This week and the upcoming week I will be researching about drug-eluting stents, the drugs involved, and their applications. Since I have to be 18 to begin working in the lab, I will be completing safety training modules and reading about the current projects in the lab that I will be joining next week.

Here is some information that will be helpful in understanding my project:

The most common treatment of coronary heart disease is the insertion of a heart stent. What is coronary heart disease? Overtime plaque builds up in our coronary arteries and slows blood flow to the heart. A heart stent is then inserted to prop open the artery and reestablish blood flow.  


A stent is a dime-sized, mesh tube.


After 3-12 months, the major complication with the insertion of a heart stent is in-stent restenosis, the renarrowing of an artery. Stents cause the hyperproliferation of smooth muscle and endothelial cells that line coronary arteries, which re-blocks blood flow. About 40% of patients treated with a stent developed restenosis. In order to prevent restenosis doctors prefer to insert drug-eluting stents over bare metal stents.

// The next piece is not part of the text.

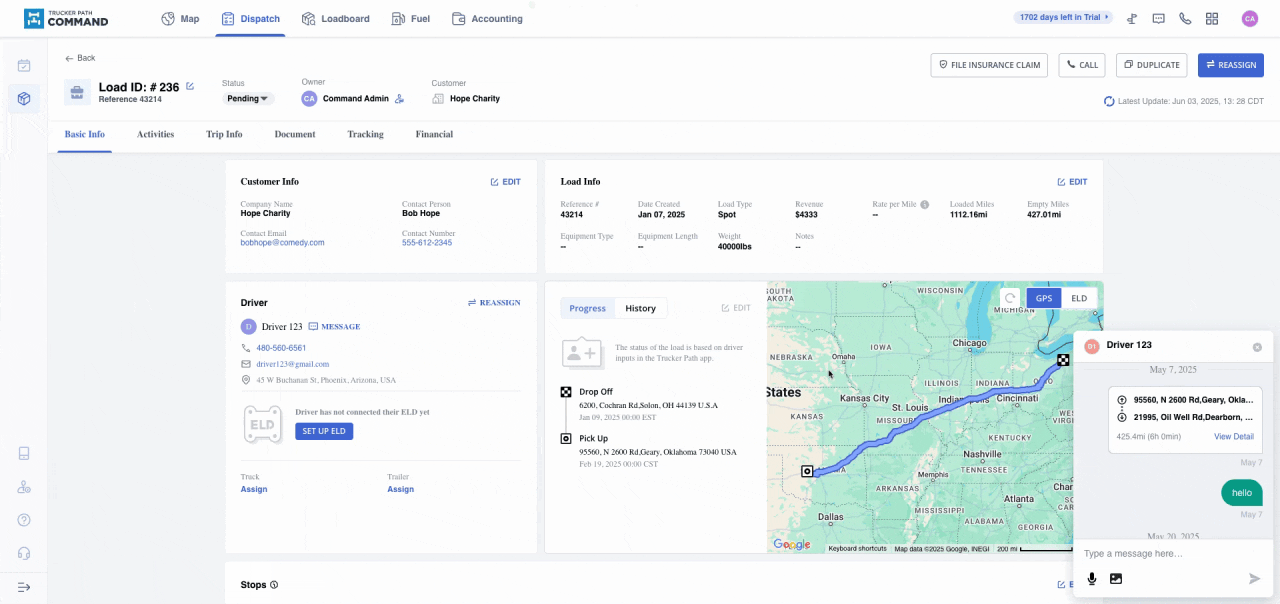Click the microphone icon in chat
Screen dimensions: 1280x604
pyautogui.click(x=1092, y=579)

Drug-eluting stents have reduced the rate of restenosis occurrence to 10%. Drug-eluting stents (DES) emit anti-inflammatory drugs along the artery wall and stops the cell cycle of proliferating cells. The first two first generation DES (drug-eluting stents) in the United States were the sirolimus-eluting stent (SES) and paclitaxel-eluting stent (PES). PES moved to the second generation class for stents while SES is no longer used in the United States. Second generation stents include zotarolimus-eluting stent (ZES) and the everolimus-eluting stent (EES). There are a number of other drugs used in drug-eluting stents as well as a number of stent materials. I will begin comparing the effects of many of these drugs in the lab in about two weeks and will be sure to keep you updated!